**HOW TO COMPLETE THIS TASK:** Go through the data and copy each line where the word "using" shows up.

- - - -

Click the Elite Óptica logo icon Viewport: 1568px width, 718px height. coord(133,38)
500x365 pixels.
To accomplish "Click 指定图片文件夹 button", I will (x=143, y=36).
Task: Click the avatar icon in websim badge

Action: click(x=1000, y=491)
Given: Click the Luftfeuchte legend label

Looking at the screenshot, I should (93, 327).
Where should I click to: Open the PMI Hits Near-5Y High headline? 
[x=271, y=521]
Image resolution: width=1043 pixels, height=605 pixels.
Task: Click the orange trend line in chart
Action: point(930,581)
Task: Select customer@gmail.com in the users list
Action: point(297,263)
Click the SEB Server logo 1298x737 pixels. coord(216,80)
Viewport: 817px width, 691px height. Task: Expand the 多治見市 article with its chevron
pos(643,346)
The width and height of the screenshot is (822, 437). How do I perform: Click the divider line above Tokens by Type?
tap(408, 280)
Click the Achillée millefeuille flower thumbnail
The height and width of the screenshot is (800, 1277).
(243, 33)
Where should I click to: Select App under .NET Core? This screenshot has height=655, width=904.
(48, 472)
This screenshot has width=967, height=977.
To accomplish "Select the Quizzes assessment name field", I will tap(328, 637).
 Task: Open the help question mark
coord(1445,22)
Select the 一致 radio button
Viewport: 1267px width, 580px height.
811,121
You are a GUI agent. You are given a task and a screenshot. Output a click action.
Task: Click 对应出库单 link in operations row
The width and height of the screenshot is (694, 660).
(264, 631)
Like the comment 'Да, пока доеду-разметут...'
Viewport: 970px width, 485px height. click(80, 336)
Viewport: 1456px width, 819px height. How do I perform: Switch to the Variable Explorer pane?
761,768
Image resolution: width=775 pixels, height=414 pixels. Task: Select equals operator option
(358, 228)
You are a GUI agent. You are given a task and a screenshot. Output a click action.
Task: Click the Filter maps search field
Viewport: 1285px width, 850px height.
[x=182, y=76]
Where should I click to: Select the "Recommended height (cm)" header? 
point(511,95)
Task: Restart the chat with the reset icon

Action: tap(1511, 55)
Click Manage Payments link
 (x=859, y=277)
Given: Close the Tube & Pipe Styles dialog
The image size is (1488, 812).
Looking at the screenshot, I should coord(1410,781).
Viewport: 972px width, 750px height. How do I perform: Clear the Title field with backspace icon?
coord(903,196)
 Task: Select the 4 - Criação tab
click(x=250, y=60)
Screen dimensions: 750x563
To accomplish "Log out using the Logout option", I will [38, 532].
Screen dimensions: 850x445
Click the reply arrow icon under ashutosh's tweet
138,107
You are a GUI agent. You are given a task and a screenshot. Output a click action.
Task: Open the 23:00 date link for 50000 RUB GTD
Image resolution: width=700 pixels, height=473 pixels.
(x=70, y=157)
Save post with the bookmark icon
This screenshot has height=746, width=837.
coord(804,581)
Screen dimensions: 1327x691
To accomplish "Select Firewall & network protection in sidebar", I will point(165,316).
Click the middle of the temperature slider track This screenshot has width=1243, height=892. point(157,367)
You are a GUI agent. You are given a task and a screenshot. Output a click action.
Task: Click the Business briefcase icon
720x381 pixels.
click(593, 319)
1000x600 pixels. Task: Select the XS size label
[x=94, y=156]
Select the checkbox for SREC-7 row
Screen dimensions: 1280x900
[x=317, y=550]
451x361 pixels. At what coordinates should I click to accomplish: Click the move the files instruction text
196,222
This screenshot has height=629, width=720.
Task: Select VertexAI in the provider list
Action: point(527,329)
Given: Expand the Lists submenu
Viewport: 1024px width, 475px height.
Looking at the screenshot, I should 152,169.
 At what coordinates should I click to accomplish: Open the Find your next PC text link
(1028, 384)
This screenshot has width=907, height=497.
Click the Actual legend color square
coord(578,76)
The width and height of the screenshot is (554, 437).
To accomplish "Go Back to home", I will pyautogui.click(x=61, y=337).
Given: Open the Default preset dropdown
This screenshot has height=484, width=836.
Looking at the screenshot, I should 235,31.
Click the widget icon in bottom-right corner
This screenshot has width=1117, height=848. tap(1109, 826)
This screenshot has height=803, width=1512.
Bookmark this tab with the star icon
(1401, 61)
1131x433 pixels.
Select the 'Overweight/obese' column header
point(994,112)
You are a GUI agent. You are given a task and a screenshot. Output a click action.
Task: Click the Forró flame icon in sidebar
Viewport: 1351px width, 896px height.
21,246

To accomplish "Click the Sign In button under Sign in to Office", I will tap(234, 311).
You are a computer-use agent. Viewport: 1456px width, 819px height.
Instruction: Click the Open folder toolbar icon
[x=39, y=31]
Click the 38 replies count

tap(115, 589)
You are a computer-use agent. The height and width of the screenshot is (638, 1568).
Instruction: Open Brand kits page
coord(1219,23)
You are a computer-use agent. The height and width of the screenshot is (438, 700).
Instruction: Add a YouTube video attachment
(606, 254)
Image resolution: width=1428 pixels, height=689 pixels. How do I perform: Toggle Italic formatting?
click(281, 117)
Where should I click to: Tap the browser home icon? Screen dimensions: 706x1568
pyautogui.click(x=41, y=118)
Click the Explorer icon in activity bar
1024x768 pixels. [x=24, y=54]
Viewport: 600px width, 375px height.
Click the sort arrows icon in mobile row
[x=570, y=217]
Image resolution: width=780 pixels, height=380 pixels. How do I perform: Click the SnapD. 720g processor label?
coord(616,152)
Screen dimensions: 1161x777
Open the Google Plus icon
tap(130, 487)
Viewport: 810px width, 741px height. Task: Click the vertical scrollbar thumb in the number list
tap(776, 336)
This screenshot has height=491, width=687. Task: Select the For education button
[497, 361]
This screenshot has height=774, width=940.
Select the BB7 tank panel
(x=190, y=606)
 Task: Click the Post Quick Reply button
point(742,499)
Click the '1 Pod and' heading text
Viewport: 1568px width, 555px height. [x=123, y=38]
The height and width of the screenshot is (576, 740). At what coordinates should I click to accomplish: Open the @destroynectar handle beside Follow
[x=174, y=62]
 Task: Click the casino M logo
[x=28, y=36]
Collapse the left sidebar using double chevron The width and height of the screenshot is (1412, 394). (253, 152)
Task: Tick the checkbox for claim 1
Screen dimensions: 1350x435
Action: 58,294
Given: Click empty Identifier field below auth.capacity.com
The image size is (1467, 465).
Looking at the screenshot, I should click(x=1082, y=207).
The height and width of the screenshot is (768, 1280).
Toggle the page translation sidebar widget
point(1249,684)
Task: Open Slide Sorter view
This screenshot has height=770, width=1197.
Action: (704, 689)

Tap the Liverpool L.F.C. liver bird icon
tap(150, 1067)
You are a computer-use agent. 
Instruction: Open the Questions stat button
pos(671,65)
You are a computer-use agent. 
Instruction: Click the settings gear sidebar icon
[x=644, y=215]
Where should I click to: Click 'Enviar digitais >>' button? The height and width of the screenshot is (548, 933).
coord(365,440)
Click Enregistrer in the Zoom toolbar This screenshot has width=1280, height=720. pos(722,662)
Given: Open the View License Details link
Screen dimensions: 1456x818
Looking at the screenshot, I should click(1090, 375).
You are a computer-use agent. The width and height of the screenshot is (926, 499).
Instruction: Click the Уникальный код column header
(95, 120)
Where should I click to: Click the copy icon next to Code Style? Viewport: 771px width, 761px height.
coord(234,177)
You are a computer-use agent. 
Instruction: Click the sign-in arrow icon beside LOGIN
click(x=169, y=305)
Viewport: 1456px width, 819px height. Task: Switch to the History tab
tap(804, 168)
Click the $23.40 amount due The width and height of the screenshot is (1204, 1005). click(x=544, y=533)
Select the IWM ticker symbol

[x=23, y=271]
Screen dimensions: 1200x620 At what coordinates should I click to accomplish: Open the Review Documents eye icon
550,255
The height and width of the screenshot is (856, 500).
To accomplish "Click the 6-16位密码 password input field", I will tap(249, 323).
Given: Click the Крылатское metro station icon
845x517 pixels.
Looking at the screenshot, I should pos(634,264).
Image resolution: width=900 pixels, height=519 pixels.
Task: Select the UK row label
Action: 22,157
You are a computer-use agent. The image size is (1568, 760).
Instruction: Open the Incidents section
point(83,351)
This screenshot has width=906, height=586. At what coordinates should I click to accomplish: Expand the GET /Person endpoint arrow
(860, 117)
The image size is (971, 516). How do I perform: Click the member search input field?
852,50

- - - -

**TASK RESULT:**
To accomplish "Log out using the Logout option", I will [38, 532].
Collapse the left sidebar using double chevron The width and height of the screenshot is (1412, 394). (253, 152)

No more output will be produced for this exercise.